Unfortunately a triplet seems to be out of my price range, I can't find any cheaper than $2,400. I am thinking of a Bintel GSO RCA-200 f/8 Astrograph though.

Matt

naskies
09-11-2012, 12:46 AM
It's the same maths - it's just as much of a myth to say that f ratios don't matter. The article you linked to assumes you keep the aperture constant and have an unlimited detector (CCD) size.

Neither is true in your case - you're choosing a scope, thus also choosing your aperture. Furthermore, the image sensor doesn't change size - so when the f ratio increases, your framing changes.

If you keep the framing (ie focal length) and sensor size constant - such as to fit the Orion Nebula into the whole frame - then f ratio matters because it inversely correlates with aperture.

Matthewstewart
09-11-2012, 01:18 AM
Yes I understand what you're saying now, in what you originally said it sounded like you were saying larger f/ratio out right means longer exposure times needed, which is only the case with film photography according to what I linked.

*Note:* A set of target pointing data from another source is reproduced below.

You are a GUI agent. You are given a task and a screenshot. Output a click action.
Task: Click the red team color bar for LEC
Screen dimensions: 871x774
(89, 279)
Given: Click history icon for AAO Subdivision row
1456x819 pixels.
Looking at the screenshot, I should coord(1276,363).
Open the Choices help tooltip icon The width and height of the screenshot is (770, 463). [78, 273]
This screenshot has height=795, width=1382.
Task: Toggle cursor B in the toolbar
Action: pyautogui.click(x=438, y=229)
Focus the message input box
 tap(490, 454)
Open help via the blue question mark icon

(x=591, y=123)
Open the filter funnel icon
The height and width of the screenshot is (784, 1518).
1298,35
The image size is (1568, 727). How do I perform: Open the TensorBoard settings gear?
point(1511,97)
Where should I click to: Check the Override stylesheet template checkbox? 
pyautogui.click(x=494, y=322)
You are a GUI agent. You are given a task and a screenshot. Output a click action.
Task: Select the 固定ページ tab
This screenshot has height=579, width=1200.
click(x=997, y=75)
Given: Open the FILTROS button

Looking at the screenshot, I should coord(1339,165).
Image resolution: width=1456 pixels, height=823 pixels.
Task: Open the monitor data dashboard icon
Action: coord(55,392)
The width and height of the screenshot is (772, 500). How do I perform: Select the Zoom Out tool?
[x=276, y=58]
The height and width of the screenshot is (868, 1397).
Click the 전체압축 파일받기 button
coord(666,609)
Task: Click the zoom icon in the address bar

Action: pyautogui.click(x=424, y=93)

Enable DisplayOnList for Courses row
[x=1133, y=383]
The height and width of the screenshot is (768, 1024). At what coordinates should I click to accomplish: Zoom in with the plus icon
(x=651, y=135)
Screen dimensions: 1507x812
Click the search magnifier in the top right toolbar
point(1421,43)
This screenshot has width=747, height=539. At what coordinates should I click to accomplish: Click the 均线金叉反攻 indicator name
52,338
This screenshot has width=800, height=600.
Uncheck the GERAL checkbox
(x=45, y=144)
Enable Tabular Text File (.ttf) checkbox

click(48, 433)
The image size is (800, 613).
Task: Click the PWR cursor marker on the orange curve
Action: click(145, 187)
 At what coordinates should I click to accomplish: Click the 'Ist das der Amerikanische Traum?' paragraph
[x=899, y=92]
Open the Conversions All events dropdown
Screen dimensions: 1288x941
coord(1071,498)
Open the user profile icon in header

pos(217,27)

My mistake.

Matthewstewart
09-11-2012, 01:40 AM
so this is what I'm leaning towards now for my CCD and imaging scope;

Bintel GSO RCA-200 f/8 Astrograph
Orion Starshoot Pro V2 Deep Space Colour Imager

now thinking of the colour imager, just because I can't find a monochrome within my price range that will give me a decent FOV with that scope ( I've heard its great for deep space photography and its got a good price as well). I could also go for a similarly priced refractor and get the monochrome (because then it would have a decent field of view) but I'm not sure of how good a refractor I could get for $1000. I'll probably end up going with the monochrome/refractor set up just because monochrome photography is what I want to be doing in the long run.

I actually have no idea :mad2:, I think I'm having a bit of an information overload now. I'll just have to let all this new info settle in my head over a few days then make my decision. Thank you both for the help so far.